_Your instructions:_ From the line containing "Task: Collapse the 增强 filter group" to the line containing "Given: Open the Risks section in the sidebar" in the records below, set down every line exactly as it stands, both ends included, and skip the pictures.

_Information given:_
──────────────────────────────
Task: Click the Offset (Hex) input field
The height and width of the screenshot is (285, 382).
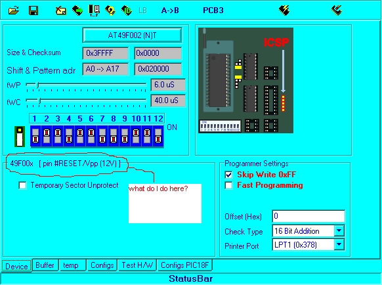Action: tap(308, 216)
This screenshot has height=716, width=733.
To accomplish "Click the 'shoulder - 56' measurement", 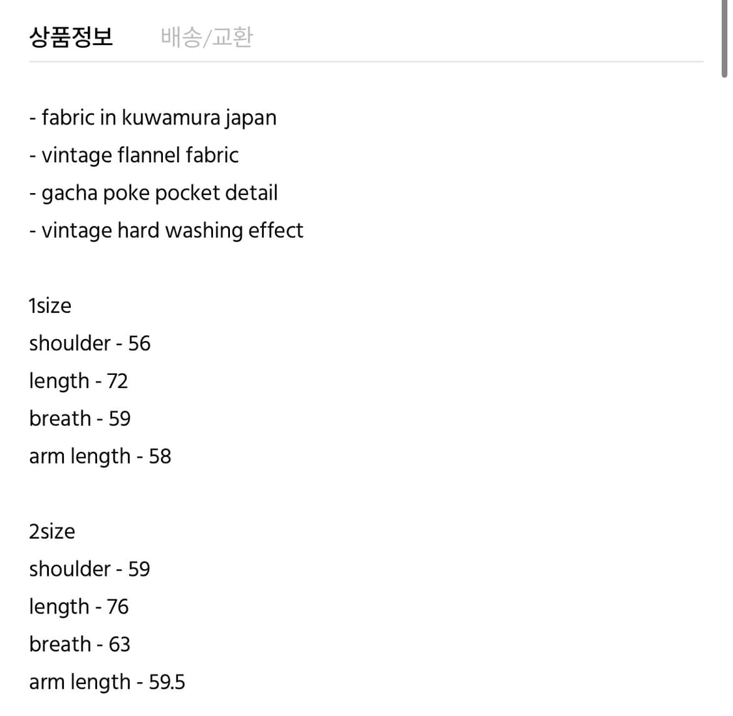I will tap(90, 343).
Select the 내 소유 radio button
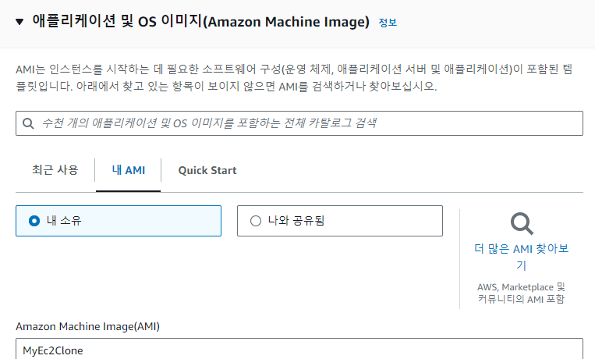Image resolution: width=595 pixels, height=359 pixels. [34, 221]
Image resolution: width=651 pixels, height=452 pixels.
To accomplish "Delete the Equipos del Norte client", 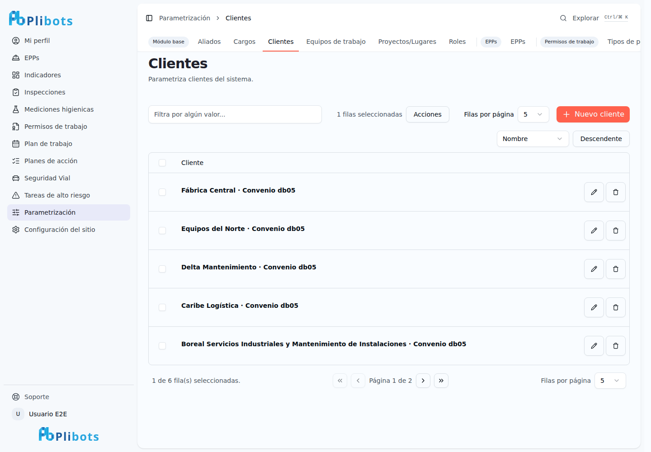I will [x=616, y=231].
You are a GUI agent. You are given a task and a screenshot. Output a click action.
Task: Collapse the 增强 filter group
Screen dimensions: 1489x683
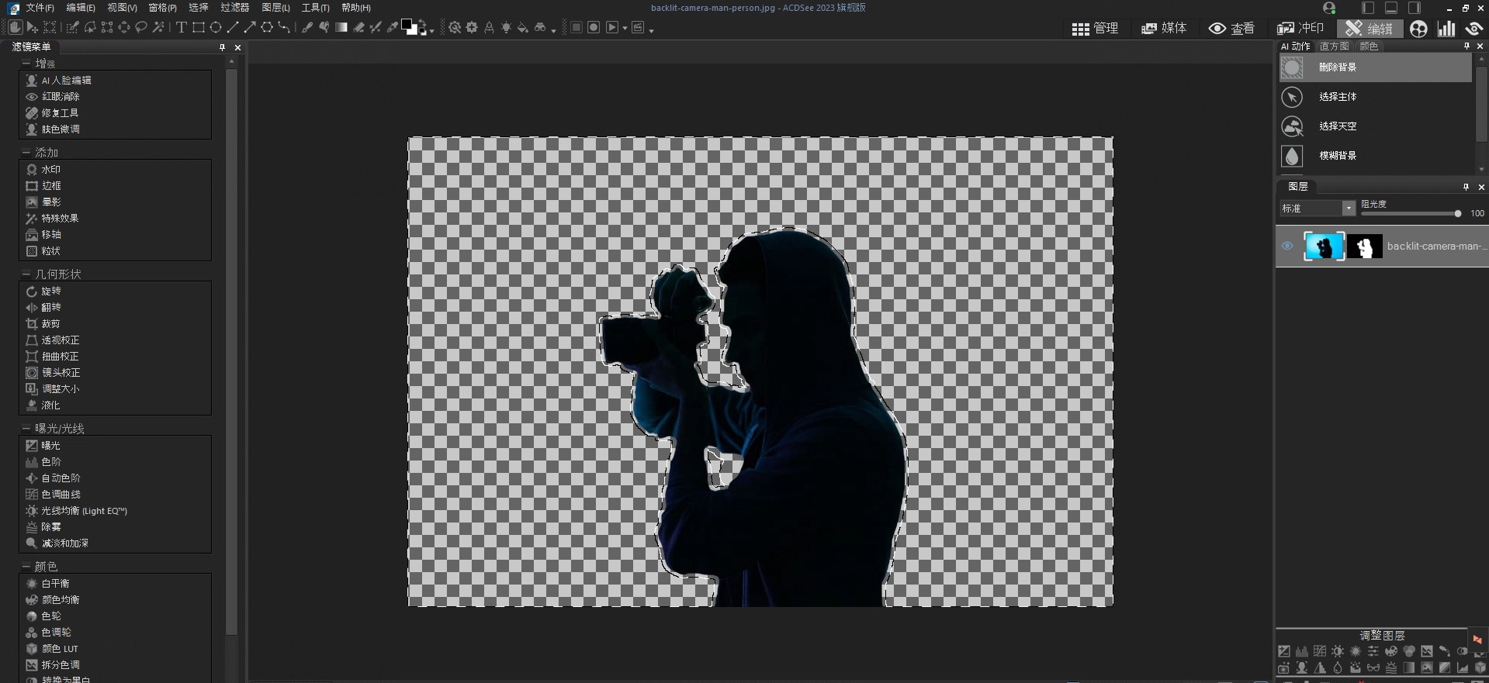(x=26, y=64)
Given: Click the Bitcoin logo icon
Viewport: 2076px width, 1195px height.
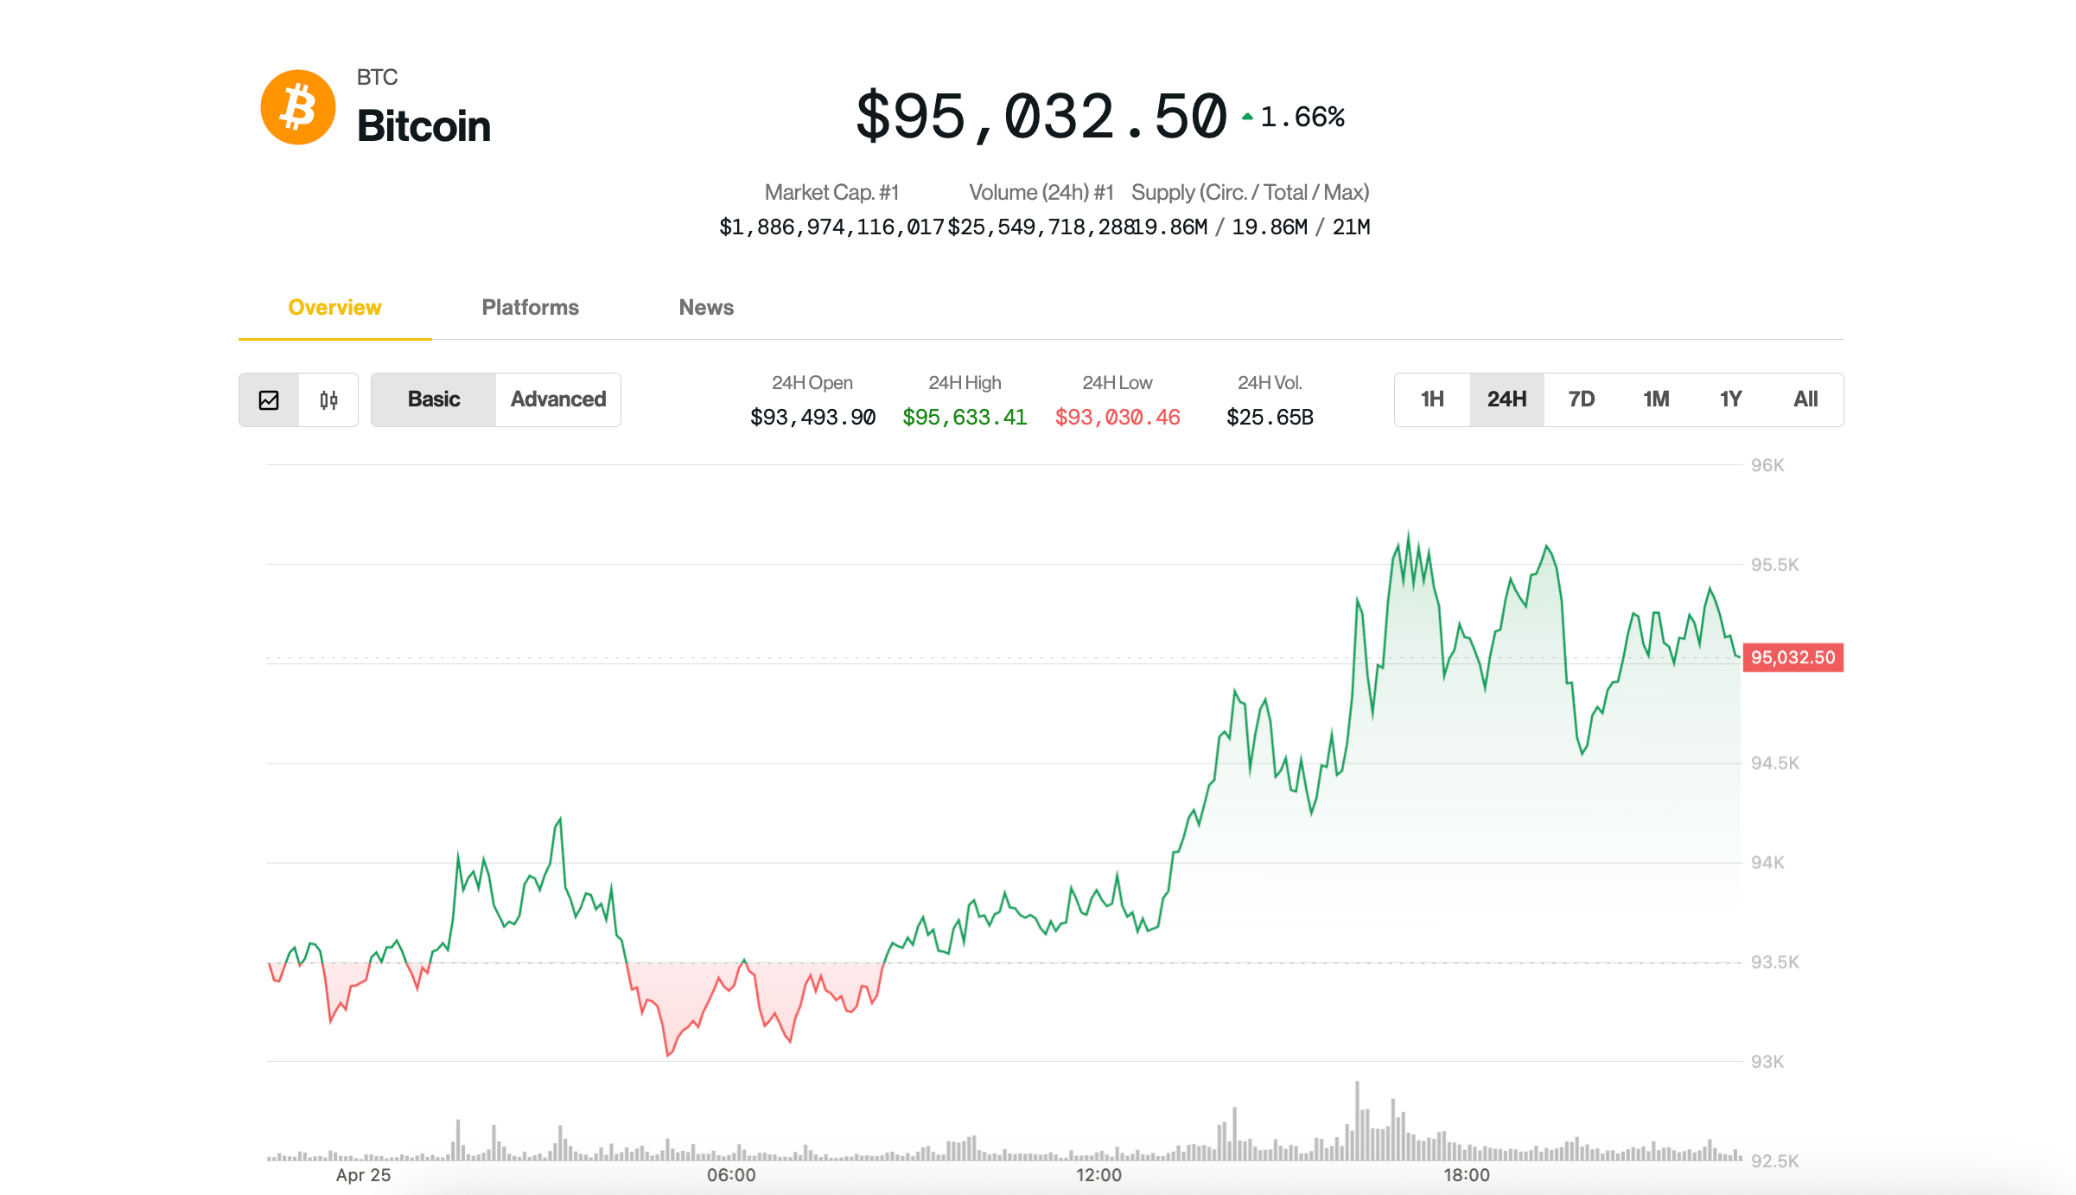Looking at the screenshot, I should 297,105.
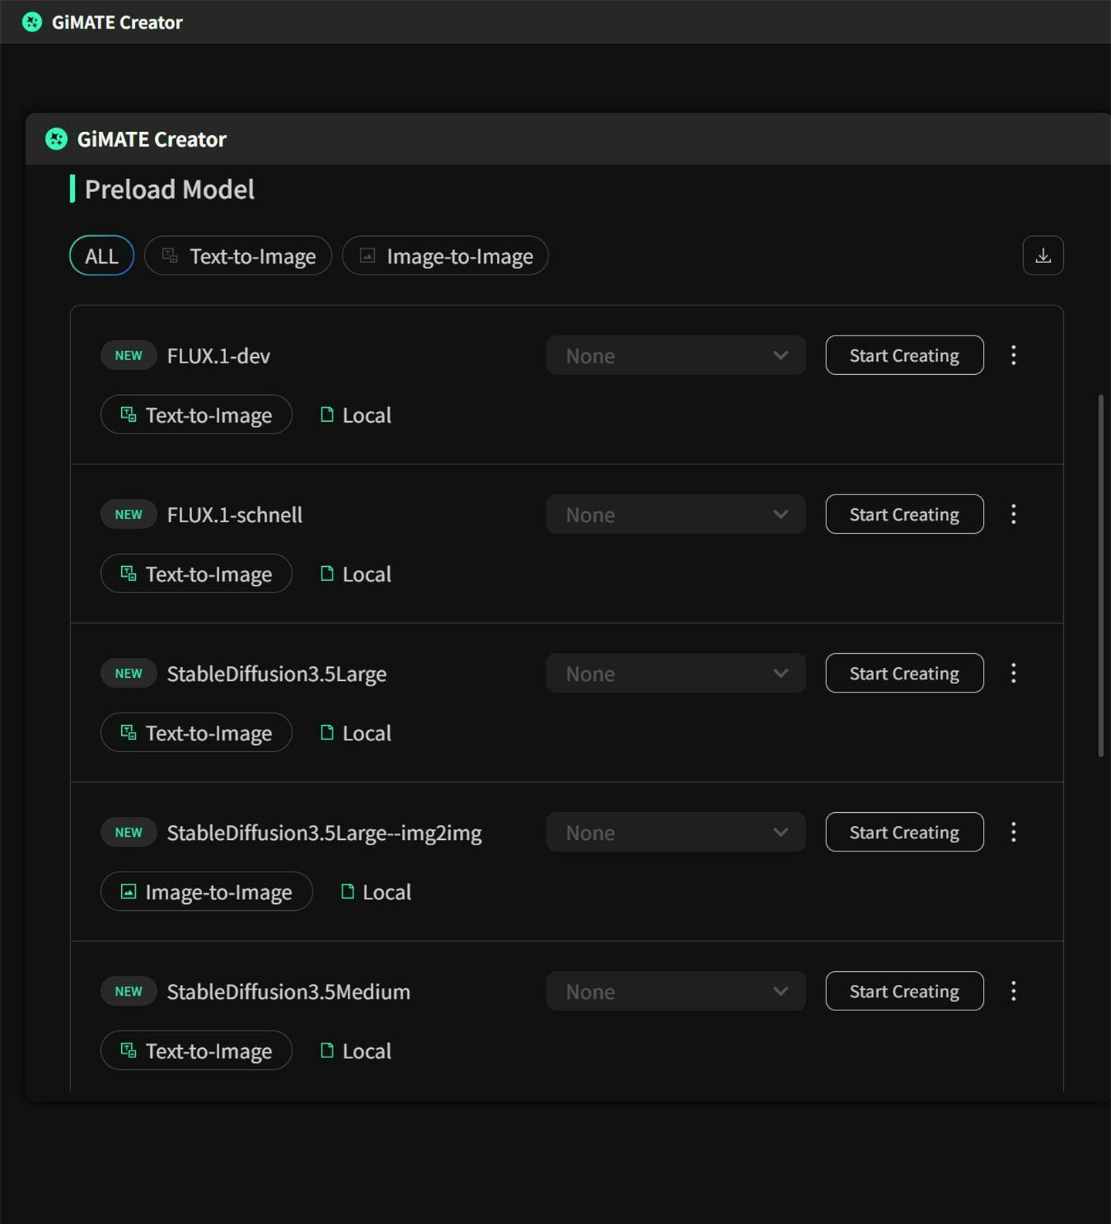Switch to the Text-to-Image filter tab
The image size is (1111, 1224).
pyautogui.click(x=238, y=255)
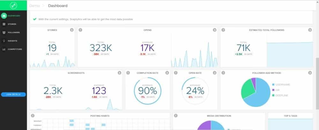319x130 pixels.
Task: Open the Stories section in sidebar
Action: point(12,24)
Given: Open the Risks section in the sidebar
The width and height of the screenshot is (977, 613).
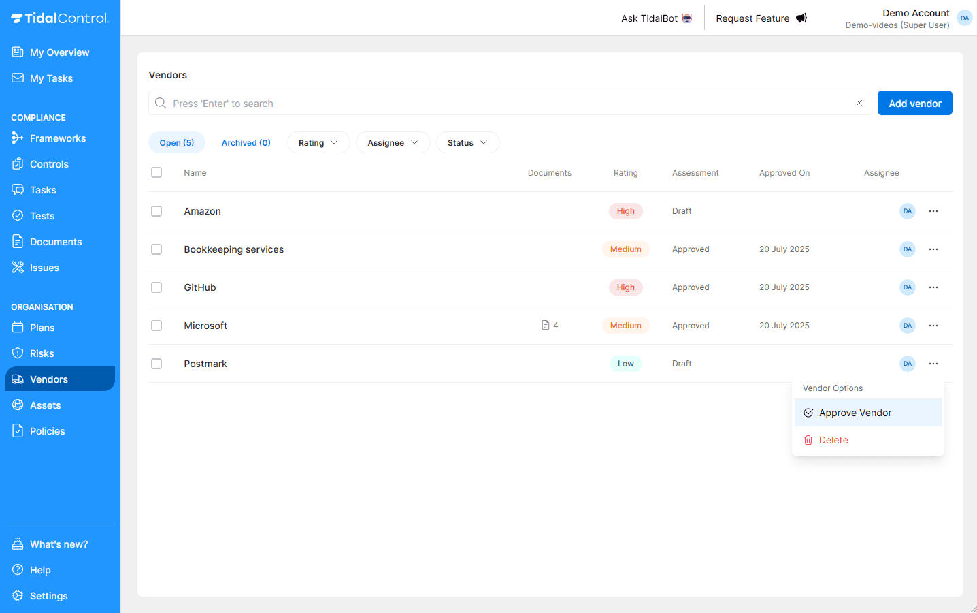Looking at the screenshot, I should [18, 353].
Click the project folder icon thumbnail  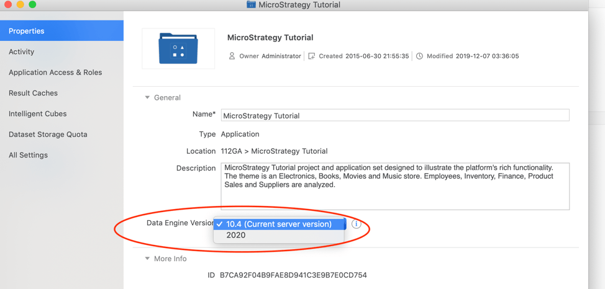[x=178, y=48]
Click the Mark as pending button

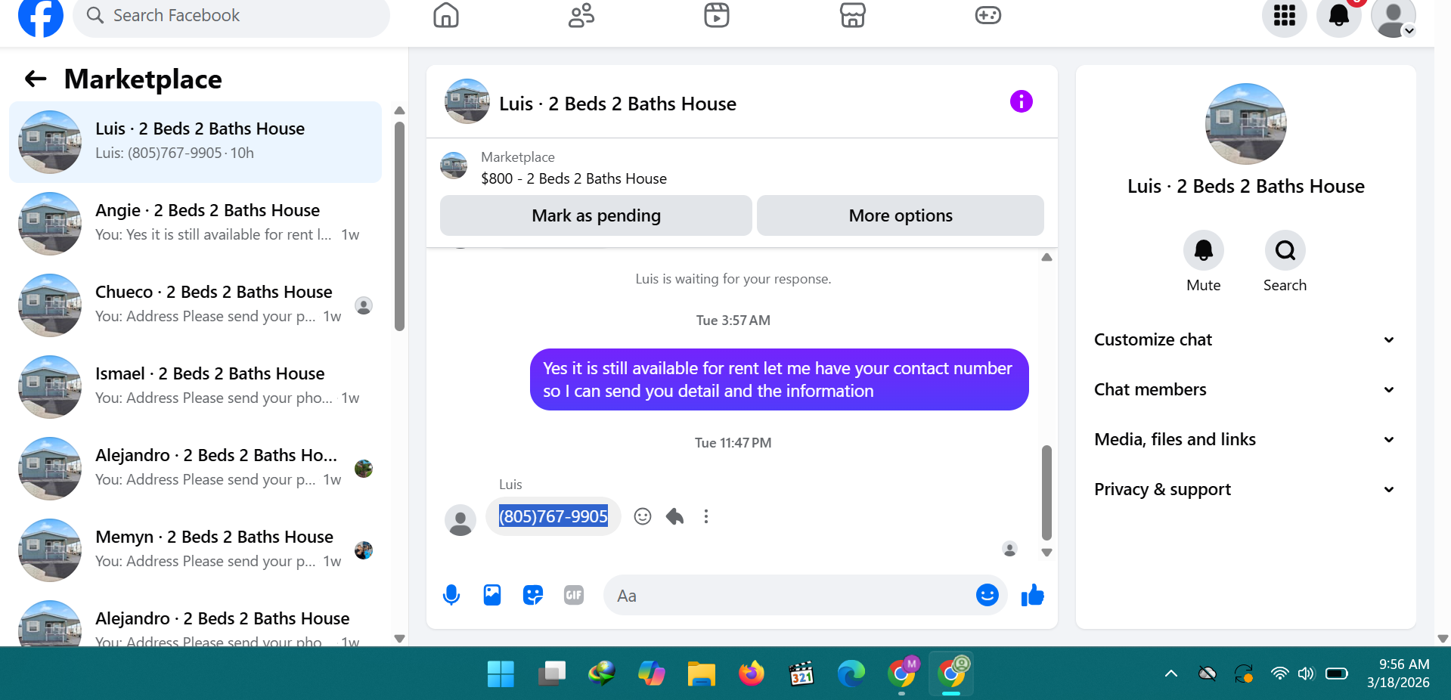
──────────────────────────────
_Task response:_
Task: Collapse the 增强 filter group
Screen dimensions: 1489x683
(x=26, y=64)
Given: Click the Bitcoin logo icon
Viewport: 2076px width, 1195px height.
Looking at the screenshot, I should 297,105.
Switch to the Text-to-Image filter tab
The image size is (1111, 1224).
pyautogui.click(x=238, y=255)
319x130 pixels.
Task: Open the Stories section in sidebar
Action: point(12,24)
Given: Open the Risks section in the sidebar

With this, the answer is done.